= Entries supplied =
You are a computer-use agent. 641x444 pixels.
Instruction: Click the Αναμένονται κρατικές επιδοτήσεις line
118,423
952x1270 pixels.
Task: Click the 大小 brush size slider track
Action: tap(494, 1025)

= Exercise requirements =
Take the records above and copy them out exactly.

= Finished exercise =
You are a computer-use agent. 641x444 pixels.
Instruction: Click the Αναμένονται κρατικές επιδοτήσεις line
118,423
952x1270 pixels.
Task: Click the 大小 brush size slider track
Action: tap(494, 1025)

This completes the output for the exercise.